Düsseldorf..  Mit einem massiven Aufgebot an Bürgermeistern und Kämmerern aus dem gesamten Bundesgebiet machen die hochverschuldeten Ruhrgebietsstädte in Berlin mobil. Unter der Führung von Mülheims Oberbürgermeisterin Dagmar Mühlenfeld (SPD) und ihres Wuppertaler Kollegen Peter Jung (CDU) werden insgesamt 51 Stadtoberhäupter und kommunale Finanzverantwortliche am 23. und 24. Februar bei Vizekanzler und Wirtschaftsminister Sigmar Gabriel (SPD) sowie Vertretern aller Bundestagsfraktionen auf ihre Haushaltsnotlage aufmerksam machen.

In dem Aktionsbündnis „Für die Würde unserer Städte“ hatten sich im vergangenen Herbst 51 Städte aus sieben Bundesländern zusammengeschlossen, die insgesamt mehr als acht Millionen Einwohner vertreten.
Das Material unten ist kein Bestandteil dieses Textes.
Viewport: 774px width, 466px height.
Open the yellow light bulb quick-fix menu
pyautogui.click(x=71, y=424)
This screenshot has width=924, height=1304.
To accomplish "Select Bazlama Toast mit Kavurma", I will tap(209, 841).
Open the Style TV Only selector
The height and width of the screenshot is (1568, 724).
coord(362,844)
Es ist die bundesweite Ausdehnung der NRW-Initiative „Raus aus den Schulden“.

In Berlin soll nun erreicht werden, dass sich der Bundestag mit einer Neuordnung der Soziallastenfinanzierung und einem Sondertilgungsprogramm für die am stärksten verschuldeten Städte in Deutschland befasst.
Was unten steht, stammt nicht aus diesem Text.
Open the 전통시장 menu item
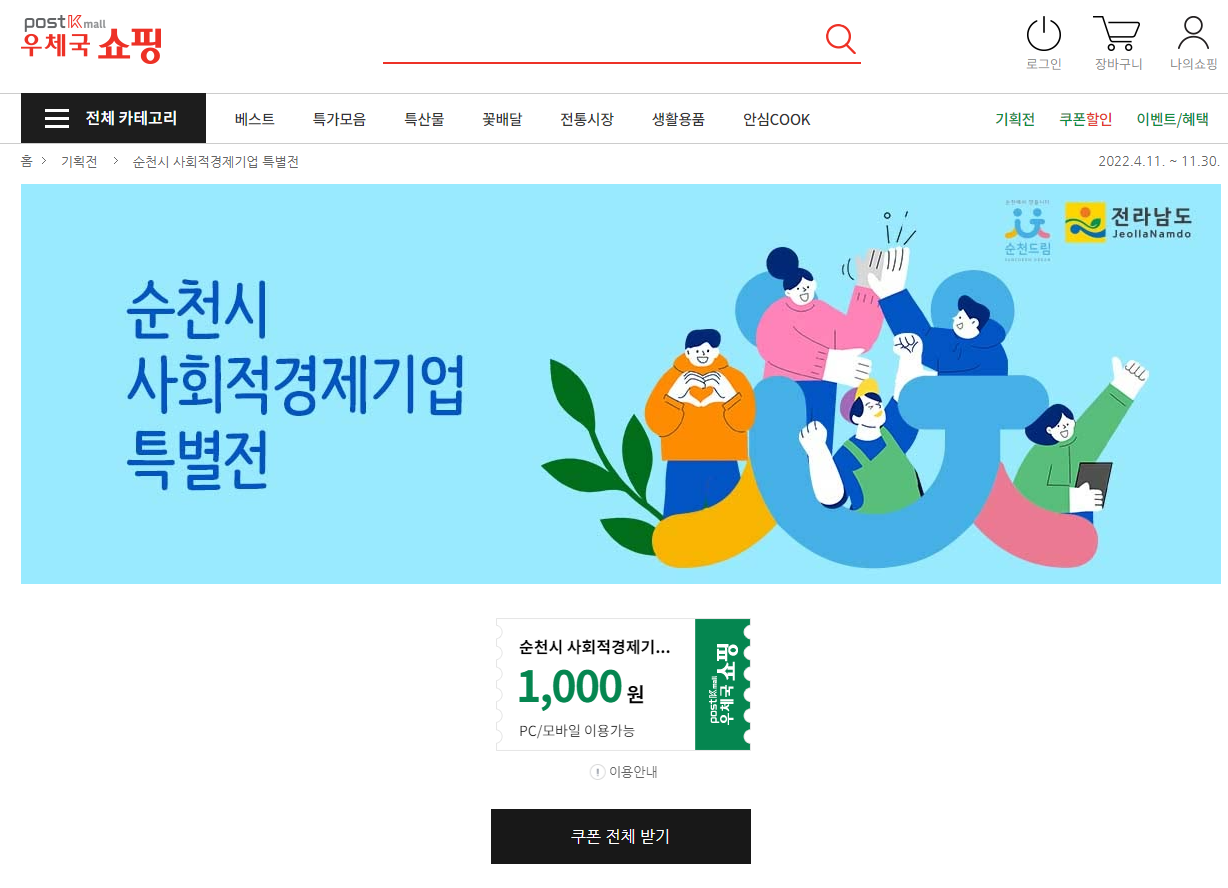 click(x=587, y=119)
Kurzfristig pochen die Kommunalvertreter darauf, dass die von Union und SPD im Koalitionsvertrag 2013 versprochene Entlastung bei der Eingliederungshilfe für Behinderte in Höhe von fünf Milliarden Euro jährlich auch wirklich bis 2017 umgesetzt wird. Vizekanzler Gabriel hat in einem Schreiben an das Aktionsbündnis im Vorfeld des Treffens lediglich erklärt, dass „bereits in 2017 mit einer stufenweisen Entlastung von zusätzlich bis zu zwei Milliarden Euro“ begonnen werden solle.